Le résultat de cette crise européenne où s’engage la psychanalyse n’est pas déjà écrit. Nous sommes à un moment crucial : ou la marée noire l’emportera, se répandant dans les différents États-nations, portée par les mouvements populistes qui y sont disséminés, ou ce sera l’occasion, pour l’Europe de se doter d’un vrai corps politique, susceptible de produire à la fois une politique européenne et un peuple européen, hétérogène dans ses langues et traditions, mais uni par des valeurs et des principes démocratiques fondamentaux.

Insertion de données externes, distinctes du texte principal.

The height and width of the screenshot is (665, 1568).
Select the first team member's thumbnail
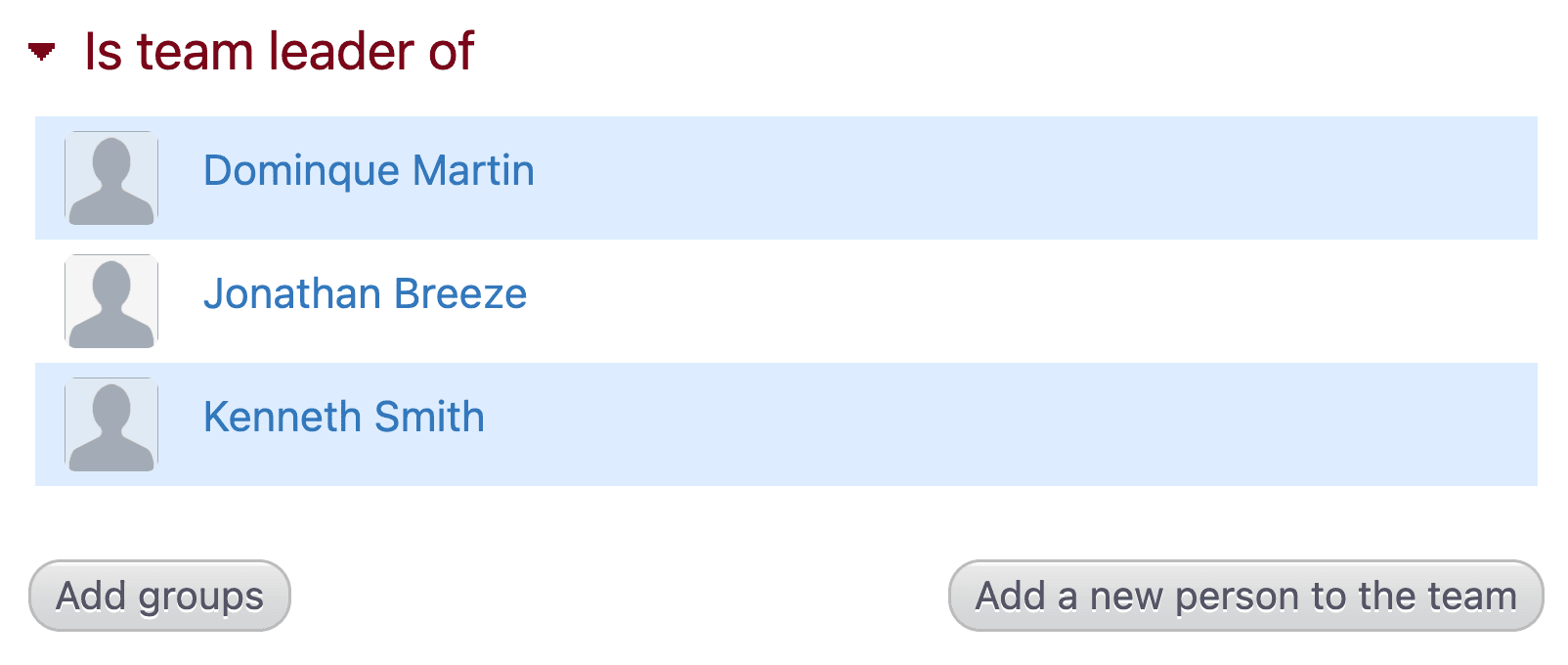coord(111,178)
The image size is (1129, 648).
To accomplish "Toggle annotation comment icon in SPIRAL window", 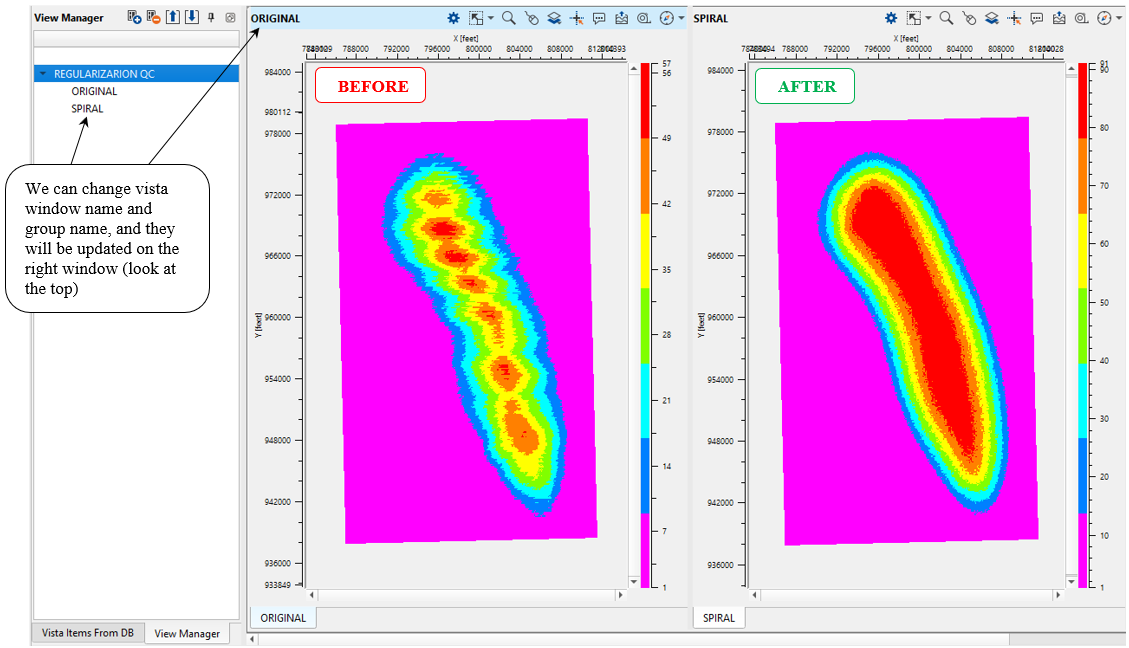I will click(x=1037, y=18).
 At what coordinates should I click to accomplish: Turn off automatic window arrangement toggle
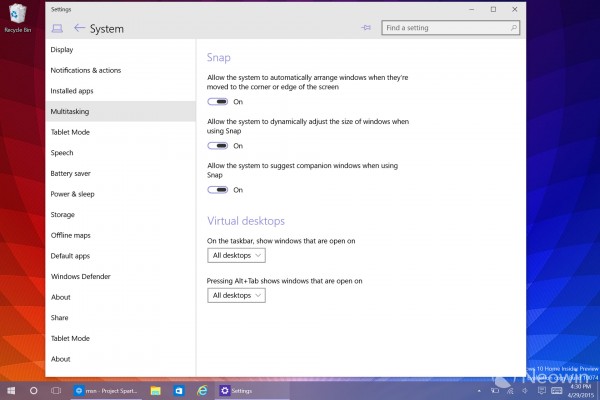218,102
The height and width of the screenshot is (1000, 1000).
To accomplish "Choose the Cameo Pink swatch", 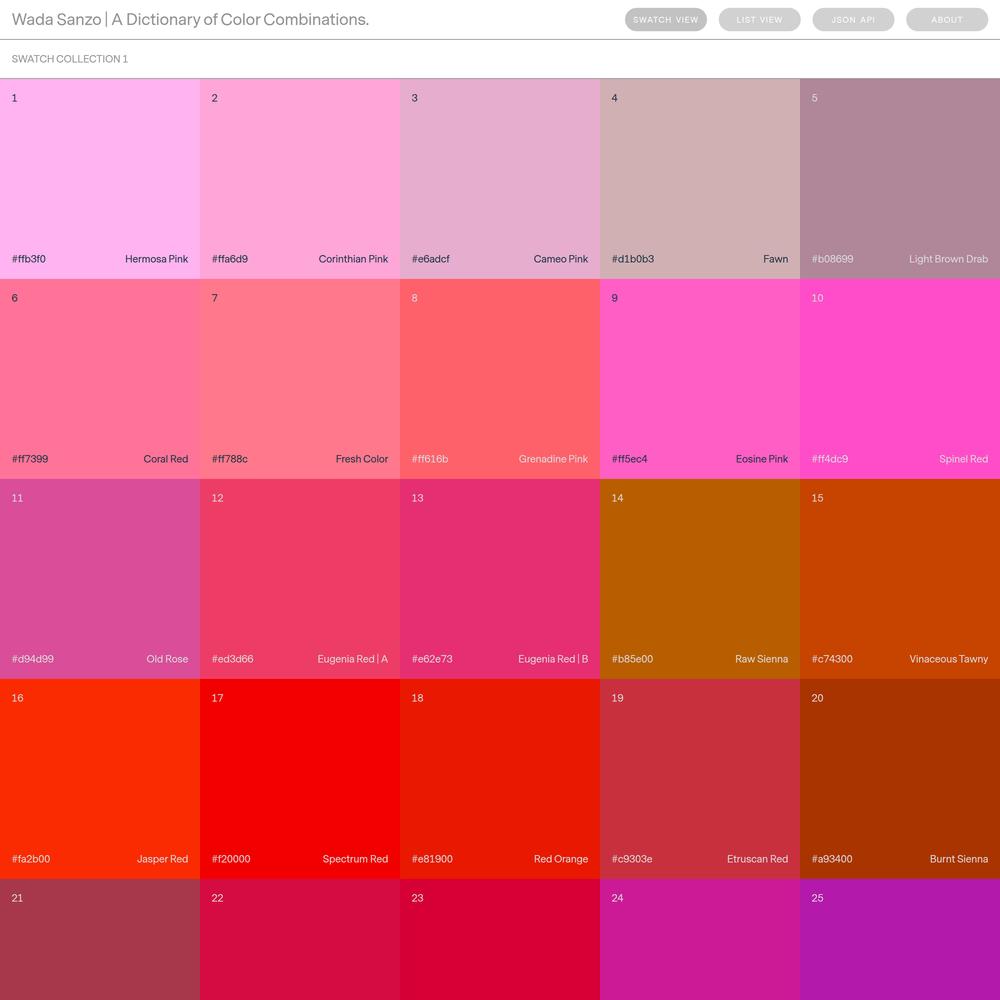I will (500, 179).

Il me semble important de distinguer le populisme – idéologie qui succombe à l’appel imaginaire des sirènes de l’identité archaïque, en diluant la complexité réelle de la politique – et la dimension du peuple, comme dimension constituante, comme champ de bataille dans lequel se déroule une lutte matérielle d’idées dont le résultatn’est pas joué d’avance. Dans un moment comme celui-ci, il est important de nous engager dans la lutte pour la démocratie, en faisant valoir les principes sur lesquelles se fonde l’éthique de la psychanalyse.
En ce sens, je relis aujourd’hui, comme éclairage sur cette bataille menée contre Marine Le Pen en France, l’expression programmatique que Jacques-Alain Miller faisait valoir dans ses Lettres à l’opinion éclairée : « l’éducation freudienne du peuple français ». Il nous propose là une modalité pour faire fonctionner le signifiant peuple du côté de la cause analytique.
On a évoqué ces jours-ci, dans nos débats, la leçon d’Antonio Gramsci, fondateur du Parti communiste italien, qui, comme tous se rappelleront, mourut en 1937, après une longue réclusion en prison, condamné pour ses idées antifascistes. Il nous laisse en héritage ses extraordinaires Cahiers de prison[2], étudiés par tous les mouvements politiques qui luttent contre la tyrannie dans le monde.
Sa théorie de l’hégémonie, empruntée en partie à Machiavel, pourrait à nouveau nous être utile, si nous la mettions au service de l’éducation freudienne des peuples européens.
[1] Rome, 25 mars 1957.
[2] GRAMSCI A., Cahiers de prison, tome III : Cahiers 10 à 13 [Quaderni del carcere], Trad. de l’italien par P. Fulchignoni, G. Granel, et et N. Negri. Collection Bibliothèque de Philosophie, Gallimard, 1978.